---- Dataset entries
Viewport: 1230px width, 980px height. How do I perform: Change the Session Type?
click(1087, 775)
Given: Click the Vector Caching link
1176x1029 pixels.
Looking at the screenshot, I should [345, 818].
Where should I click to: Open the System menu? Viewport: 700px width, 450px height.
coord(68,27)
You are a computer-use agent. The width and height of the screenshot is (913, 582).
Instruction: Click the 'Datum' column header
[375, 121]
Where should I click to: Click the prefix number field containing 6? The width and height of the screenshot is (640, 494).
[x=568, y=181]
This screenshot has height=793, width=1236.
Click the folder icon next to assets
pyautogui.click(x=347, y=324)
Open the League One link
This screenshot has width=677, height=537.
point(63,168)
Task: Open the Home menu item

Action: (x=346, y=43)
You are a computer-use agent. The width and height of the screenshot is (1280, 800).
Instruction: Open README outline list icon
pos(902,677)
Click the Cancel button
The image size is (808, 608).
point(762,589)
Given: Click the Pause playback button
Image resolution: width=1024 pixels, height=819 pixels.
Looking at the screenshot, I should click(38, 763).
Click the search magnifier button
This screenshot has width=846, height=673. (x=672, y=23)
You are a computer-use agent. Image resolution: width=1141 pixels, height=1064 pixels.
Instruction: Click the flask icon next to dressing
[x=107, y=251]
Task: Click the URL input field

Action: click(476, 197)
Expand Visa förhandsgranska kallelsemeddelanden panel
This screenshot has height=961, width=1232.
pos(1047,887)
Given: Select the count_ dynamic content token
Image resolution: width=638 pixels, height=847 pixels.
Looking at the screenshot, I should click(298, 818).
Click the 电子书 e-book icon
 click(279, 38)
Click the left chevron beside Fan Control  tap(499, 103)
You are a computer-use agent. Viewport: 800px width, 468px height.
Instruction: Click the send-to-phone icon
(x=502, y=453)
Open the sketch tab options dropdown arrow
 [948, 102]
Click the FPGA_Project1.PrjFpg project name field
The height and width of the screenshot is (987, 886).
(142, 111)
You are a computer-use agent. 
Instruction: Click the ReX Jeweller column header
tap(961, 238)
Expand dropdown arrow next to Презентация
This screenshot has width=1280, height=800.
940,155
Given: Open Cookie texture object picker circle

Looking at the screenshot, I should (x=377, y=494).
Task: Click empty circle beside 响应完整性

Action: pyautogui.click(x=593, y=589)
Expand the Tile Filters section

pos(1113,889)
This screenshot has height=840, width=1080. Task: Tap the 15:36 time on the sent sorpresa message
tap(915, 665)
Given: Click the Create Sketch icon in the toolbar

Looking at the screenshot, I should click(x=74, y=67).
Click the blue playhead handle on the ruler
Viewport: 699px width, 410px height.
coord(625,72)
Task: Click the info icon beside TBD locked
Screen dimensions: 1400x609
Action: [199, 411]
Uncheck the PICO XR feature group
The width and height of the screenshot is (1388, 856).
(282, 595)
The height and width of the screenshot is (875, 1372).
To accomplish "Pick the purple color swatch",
--------
[Exercise details]:
An exact copy of the material above is needed.

[Result]:
Viewport: 1230px width, 980px height. How do I perform: Change the Session Type?
click(1087, 775)
Given: Click the Vector Caching link
1176x1029 pixels.
Looking at the screenshot, I should [345, 818].
Where should I click to: Open the System menu? Viewport: 700px width, 450px height.
coord(68,27)
You are a computer-use agent. The width and height of the screenshot is (913, 582).
Instruction: Click the 'Datum' column header
[375, 121]
Where should I click to: Click the prefix number field containing 6? The width and height of the screenshot is (640, 494).
[x=568, y=181]
This screenshot has height=793, width=1236.
Click the folder icon next to assets
pyautogui.click(x=347, y=324)
Open the League One link
This screenshot has width=677, height=537.
point(63,168)
Task: Open the Home menu item

Action: (x=346, y=43)
You are a computer-use agent. The width and height of the screenshot is (1280, 800).
Instruction: Open README outline list icon
pos(902,677)
Click the Cancel button
The image size is (808, 608).
point(762,589)
Given: Click the Pause playback button
Image resolution: width=1024 pixels, height=819 pixels.
Looking at the screenshot, I should click(38, 763).
Click the search magnifier button
This screenshot has width=846, height=673. (x=672, y=23)
You are a computer-use agent. Image resolution: width=1141 pixels, height=1064 pixels.
Instruction: Click the flask icon next to dressing
[x=107, y=251]
Task: Click the URL input field

Action: click(476, 197)
Expand Visa förhandsgranska kallelsemeddelanden panel
This screenshot has height=961, width=1232.
pos(1047,887)
Given: Select the count_ dynamic content token
Image resolution: width=638 pixels, height=847 pixels.
Looking at the screenshot, I should click(298, 818).
Click the 电子书 e-book icon
 click(279, 38)
Click the left chevron beside Fan Control  tap(499, 103)
You are a computer-use agent. Viewport: 800px width, 468px height.
Instruction: Click the send-to-phone icon
(x=502, y=453)
Open the sketch tab options dropdown arrow
 [948, 102]
Click the FPGA_Project1.PrjFpg project name field
The height and width of the screenshot is (987, 886).
(142, 111)
You are a computer-use agent. 
Instruction: Click the ReX Jeweller column header
tap(961, 238)
Expand dropdown arrow next to Презентация
This screenshot has width=1280, height=800.
940,155
Given: Open Cookie texture object picker circle

Looking at the screenshot, I should (x=377, y=494).
Task: Click empty circle beside 响应完整性

Action: pyautogui.click(x=593, y=589)
Expand the Tile Filters section

pos(1113,889)
This screenshot has height=840, width=1080. Task: Tap the 15:36 time on the sent sorpresa message
tap(915, 665)
Given: Click the Create Sketch icon in the toolbar

Looking at the screenshot, I should click(x=74, y=67).
Click the blue playhead handle on the ruler
Viewport: 699px width, 410px height.
coord(625,72)
Task: Click the info icon beside TBD locked
Screen dimensions: 1400x609
Action: [199, 411]
Uncheck the PICO XR feature group
The width and height of the screenshot is (1388, 856).
(282, 595)
The height and width of the screenshot is (875, 1372).
To accomplish "Pick the purple color swatch",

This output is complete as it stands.